Records provided ▸
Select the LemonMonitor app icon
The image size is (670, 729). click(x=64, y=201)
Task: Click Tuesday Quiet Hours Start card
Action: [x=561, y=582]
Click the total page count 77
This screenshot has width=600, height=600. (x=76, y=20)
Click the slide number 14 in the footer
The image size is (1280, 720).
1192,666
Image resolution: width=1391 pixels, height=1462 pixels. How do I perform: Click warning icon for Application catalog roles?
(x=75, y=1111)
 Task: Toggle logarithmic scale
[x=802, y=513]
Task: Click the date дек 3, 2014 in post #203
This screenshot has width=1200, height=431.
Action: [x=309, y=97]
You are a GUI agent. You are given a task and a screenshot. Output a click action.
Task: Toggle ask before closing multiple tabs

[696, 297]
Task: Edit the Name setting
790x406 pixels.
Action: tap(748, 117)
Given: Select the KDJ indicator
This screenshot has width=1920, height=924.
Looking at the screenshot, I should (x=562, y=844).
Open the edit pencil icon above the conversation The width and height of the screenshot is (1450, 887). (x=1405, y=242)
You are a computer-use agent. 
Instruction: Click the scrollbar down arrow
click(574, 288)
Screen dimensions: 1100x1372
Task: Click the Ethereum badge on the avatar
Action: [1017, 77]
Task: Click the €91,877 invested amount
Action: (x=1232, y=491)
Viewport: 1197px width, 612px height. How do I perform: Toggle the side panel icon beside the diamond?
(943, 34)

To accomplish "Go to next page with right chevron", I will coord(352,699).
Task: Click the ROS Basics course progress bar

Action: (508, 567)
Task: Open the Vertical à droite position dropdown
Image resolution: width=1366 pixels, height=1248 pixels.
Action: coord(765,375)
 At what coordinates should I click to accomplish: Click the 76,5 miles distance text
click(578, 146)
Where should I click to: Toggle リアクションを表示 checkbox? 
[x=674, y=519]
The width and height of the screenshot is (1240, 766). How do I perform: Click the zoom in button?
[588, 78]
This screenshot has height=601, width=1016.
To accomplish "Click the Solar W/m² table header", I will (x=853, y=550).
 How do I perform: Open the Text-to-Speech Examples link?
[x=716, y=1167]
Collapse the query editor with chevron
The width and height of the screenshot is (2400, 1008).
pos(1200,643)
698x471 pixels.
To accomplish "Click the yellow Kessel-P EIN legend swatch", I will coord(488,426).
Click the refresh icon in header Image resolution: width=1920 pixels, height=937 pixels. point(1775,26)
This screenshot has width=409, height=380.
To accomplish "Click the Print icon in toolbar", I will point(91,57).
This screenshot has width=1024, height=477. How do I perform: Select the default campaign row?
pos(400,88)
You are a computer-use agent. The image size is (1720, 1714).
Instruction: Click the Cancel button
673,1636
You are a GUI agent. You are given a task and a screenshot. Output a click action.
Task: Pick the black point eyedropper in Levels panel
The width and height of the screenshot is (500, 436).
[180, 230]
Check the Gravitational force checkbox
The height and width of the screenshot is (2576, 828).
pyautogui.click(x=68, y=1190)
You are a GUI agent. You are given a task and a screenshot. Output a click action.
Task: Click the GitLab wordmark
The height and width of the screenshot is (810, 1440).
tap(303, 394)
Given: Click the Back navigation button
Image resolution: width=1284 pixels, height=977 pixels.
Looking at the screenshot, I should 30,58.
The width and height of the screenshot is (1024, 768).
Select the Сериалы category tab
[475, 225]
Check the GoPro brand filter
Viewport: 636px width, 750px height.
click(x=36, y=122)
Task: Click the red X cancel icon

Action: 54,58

Try it ▸ Give back all the records above exactly. Keep every word.

Response ▸
Select the LemonMonitor app icon
The image size is (670, 729). click(x=64, y=201)
Task: Click Tuesday Quiet Hours Start card
Action: [x=561, y=582]
Click the total page count 77
This screenshot has width=600, height=600. (x=76, y=20)
Click the slide number 14 in the footer
The image size is (1280, 720).
1192,666
Image resolution: width=1391 pixels, height=1462 pixels. How do I perform: Click warning icon for Application catalog roles?
(x=75, y=1111)
 Task: Toggle logarithmic scale
[x=802, y=513]
Task: Click the date дек 3, 2014 in post #203
This screenshot has width=1200, height=431.
Action: [x=309, y=97]
You are a GUI agent. You are given a task and a screenshot. Output a click action.
Task: Toggle ask before closing multiple tabs

[696, 297]
Task: Edit the Name setting
790x406 pixels.
Action: tap(748, 117)
Given: Select the KDJ indicator
This screenshot has width=1920, height=924.
Looking at the screenshot, I should (x=562, y=844).
Open the edit pencil icon above the conversation The width and height of the screenshot is (1450, 887). (x=1405, y=242)
You are a computer-use agent. 
Instruction: Click the scrollbar down arrow
click(574, 288)
Screen dimensions: 1100x1372
Task: Click the Ethereum badge on the avatar
Action: [1017, 77]
Task: Click the €91,877 invested amount
Action: (x=1232, y=491)
Viewport: 1197px width, 612px height. How do I perform: Toggle the side panel icon beside the diamond?
(943, 34)

To accomplish "Go to next page with right chevron", I will coord(352,699).
Task: Click the ROS Basics course progress bar

Action: (508, 567)
Task: Open the Vertical à droite position dropdown
Image resolution: width=1366 pixels, height=1248 pixels.
Action: coord(765,375)
 At what coordinates should I click to accomplish: Click the 76,5 miles distance text
click(578, 146)
Where should I click to: Toggle リアクションを表示 checkbox? 
[x=674, y=519]
The width and height of the screenshot is (1240, 766). How do I perform: Click the zoom in button?
[588, 78]
This screenshot has height=601, width=1016.
To accomplish "Click the Solar W/m² table header", I will (x=853, y=550).
 How do I perform: Open the Text-to-Speech Examples link?
[x=716, y=1167]
Collapse the query editor with chevron
The width and height of the screenshot is (2400, 1008).
pos(1200,643)
698x471 pixels.
To accomplish "Click the yellow Kessel-P EIN legend swatch", I will coord(488,426).
Click the refresh icon in header Image resolution: width=1920 pixels, height=937 pixels. point(1775,26)
This screenshot has width=409, height=380.
To accomplish "Click the Print icon in toolbar", I will point(91,57).
This screenshot has width=1024, height=477. How do I perform: Select the default campaign row?
pos(400,88)
You are a computer-use agent. The image size is (1720, 1714).
Instruction: Click the Cancel button
673,1636
You are a GUI agent. You are given a task and a screenshot. Output a click action.
Task: Pick the black point eyedropper in Levels panel
The width and height of the screenshot is (500, 436).
[180, 230]
Check the Gravitational force checkbox
The height and width of the screenshot is (2576, 828).
pyautogui.click(x=68, y=1190)
You are a GUI agent. You are given a task and a screenshot. Output a click action.
Task: Click the GitLab wordmark
The height and width of the screenshot is (810, 1440).
tap(303, 394)
Given: Click the Back navigation button
Image resolution: width=1284 pixels, height=977 pixels.
Looking at the screenshot, I should 30,58.
The width and height of the screenshot is (1024, 768).
Select the Сериалы category tab
[475, 225]
Check the GoPro brand filter
Viewport: 636px width, 750px height.
click(x=36, y=122)
Task: Click the red X cancel icon

Action: 54,58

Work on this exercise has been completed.